[Devel] Re: [PATCH 4/7] [RFC] Allow cgroup hierarchies to be created with no bound subsystems
Li Zefan
lizf at cn.fujitsu.com
Mon Mar 16 23:45:33 PDT 2009
Paul Menage wrote:
> [RFC] Allow cgroup hierarchies to be created with no bound subsystems
>
> This patch removes the restriction that a cgroup hierarchy must have
> at least one bound subsystem. The mount option "none" is treated as an
> explicit request for no bound subsystems.
>
> A hierarchy with no subsystems can be useful for plan task tracking,
s/plan/plain/ ;)
> and is also a step towards the support for multiply-bindable
> subsystems in a later patch in this series.
>
> As part of this change, the hierarchy id is no longer calculated from
> the bitmask of subsystems in the hierarchy (since this is not
> guaranteed to be unique) but is allocated via an ida. Reference counts
> on cgroups from css_set objects are now taken explicitly one per
> hierarchy, rather than one per subsystem.
>
> Example usage:
>
> mount -t cgroup -o none,name=foo cgroup /mnt/cgroup
>
> Based on the "no-op"/"none" subsystem concept proposed by
> kamezawa.hiroyu at jp.fujitsu.com
>
> Signed-off-by: Paul Menage <menage at google.com>
>
> ---
>
> kernel/cgroup.c | 158 ++++++++++++++++++++++++++++++++++++-------------------
> 1 files changed, 104 insertions(+), 54 deletions(-)
>
> diff --git a/kernel/cgroup.c b/kernel/cgroup.c
> index 9cdbbac..4a7ef2c 100644
> --- a/kernel/cgroup.c
> +++ b/kernel/cgroup.c
> @@ -72,6 +72,9 @@ struct cgroupfs_root {
> */
> unsigned long subsys_bits;
>
> + /* Unique id for this hierarchy. */
> + int hierarchy_id;
> +
> /* The bitmask of subsystems currently attached to this hierarchy */
> unsigned long actual_subsys_bits;
>
> @@ -142,6 +145,10 @@ struct css_id {
> static LIST_HEAD(roots);
> static int root_count;
>
> +static DEFINE_IDA(hierarchy_ida);
> +static int next_hierarchy_id;
> +static DEFINE_SPINLOCK(hierarchy_id_lock);
> +
> /* dummytop is a shorthand for the dummy hierarchy's top cgroup */
> #define dummytop (&rootnode.top_cgroup)
>
> @@ -259,42 +266,10 @@ static struct hlist_head *css_set_hash(struct cgroup_subsys_state *css[])

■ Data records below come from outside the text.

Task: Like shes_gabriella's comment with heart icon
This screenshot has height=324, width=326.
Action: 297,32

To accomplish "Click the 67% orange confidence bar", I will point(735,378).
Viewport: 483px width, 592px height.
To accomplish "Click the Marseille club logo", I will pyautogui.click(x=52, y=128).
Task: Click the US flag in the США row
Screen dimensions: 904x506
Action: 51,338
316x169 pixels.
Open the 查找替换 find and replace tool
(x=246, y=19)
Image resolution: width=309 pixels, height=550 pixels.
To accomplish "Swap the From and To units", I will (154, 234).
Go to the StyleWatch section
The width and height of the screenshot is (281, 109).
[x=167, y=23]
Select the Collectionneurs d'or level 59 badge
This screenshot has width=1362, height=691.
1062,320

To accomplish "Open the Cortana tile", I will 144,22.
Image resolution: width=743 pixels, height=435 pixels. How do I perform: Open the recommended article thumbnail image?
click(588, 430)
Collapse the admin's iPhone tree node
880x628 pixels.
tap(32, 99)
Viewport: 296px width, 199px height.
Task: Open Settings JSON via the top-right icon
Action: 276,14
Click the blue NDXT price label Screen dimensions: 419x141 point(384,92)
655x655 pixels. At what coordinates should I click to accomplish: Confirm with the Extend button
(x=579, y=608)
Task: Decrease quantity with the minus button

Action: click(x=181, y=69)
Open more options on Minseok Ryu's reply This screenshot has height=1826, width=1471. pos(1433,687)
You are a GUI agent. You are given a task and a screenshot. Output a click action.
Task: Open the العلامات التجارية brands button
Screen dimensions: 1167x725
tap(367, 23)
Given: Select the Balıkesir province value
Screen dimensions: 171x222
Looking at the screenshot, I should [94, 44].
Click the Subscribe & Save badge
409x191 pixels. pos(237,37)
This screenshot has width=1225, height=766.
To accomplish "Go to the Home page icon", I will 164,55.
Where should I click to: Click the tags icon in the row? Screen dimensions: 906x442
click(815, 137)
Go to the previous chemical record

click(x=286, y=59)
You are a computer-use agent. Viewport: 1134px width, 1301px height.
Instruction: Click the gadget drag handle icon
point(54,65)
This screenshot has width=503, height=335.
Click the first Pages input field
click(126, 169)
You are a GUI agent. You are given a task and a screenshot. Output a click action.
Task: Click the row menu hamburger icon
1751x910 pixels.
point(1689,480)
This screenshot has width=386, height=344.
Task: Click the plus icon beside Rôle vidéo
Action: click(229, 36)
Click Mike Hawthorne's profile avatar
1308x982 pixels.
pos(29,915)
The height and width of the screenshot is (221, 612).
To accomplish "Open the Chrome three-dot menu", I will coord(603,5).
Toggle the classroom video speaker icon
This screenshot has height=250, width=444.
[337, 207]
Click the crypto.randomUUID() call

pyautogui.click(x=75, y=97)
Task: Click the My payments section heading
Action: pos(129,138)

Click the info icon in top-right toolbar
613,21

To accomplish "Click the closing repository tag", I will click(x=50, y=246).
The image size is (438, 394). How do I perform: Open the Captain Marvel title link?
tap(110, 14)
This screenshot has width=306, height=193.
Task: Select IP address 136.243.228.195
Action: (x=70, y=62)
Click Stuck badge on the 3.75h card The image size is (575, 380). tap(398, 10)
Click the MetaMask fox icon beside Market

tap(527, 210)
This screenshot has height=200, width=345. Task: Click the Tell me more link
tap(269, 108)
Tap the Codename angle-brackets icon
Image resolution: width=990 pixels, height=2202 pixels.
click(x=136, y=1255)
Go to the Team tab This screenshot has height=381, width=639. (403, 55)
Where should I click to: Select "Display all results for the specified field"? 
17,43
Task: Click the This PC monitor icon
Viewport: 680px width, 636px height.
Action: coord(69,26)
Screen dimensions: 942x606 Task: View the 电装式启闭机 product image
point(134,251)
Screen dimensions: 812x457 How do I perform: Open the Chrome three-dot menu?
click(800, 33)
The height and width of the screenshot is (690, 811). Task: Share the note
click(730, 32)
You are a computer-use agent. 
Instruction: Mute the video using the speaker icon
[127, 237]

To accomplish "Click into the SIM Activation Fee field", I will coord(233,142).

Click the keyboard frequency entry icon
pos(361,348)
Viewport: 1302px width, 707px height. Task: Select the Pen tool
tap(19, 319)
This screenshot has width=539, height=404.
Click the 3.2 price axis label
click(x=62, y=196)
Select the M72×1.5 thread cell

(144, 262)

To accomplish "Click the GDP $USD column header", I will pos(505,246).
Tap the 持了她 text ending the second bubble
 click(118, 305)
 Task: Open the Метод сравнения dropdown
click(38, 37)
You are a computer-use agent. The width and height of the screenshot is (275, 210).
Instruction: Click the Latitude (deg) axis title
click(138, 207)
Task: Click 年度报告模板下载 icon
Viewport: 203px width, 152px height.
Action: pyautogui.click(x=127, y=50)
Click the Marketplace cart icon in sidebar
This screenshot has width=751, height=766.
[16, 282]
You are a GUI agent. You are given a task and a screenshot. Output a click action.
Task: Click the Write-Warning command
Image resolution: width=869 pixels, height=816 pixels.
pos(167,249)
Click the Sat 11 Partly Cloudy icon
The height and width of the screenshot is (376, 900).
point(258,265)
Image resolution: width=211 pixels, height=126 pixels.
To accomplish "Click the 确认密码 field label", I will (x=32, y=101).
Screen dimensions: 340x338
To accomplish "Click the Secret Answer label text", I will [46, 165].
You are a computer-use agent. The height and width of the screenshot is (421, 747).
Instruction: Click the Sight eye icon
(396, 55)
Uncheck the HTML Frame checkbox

> * compiled into their kernel but not actually in use */
> static int use_task_css_set_links __read_mostly;
>
> -/* When we create or destroy a css_set, the operation simply
> - * takes/releases a reference count on all the cgroups referenced
> - * by subsystems in this css_set. This can end up multiple-counting
> - * some cgroups, but that's OK - the ref-count is just a
> - * busy/not-busy indicator; ensuring that we only count each cgroup
> - * once would require taking a global lock to ensure that no
> - * subsystems moved between hierarchies while we were doing so.
> - *
> - * Possible TODO: decide at boot time based on the number of
> - * registered subsystems and the number of CPUs or NUMA nodes whether
> - * it's better for performance to ref-count every subsystem, or to
> - * take a global lock and only add one ref count to each hierarchy.
> - */
> -
> -/*
> - * unlink a css_set from the list and free it
> - */
> -static void unlink_css_set(struct css_set *cg)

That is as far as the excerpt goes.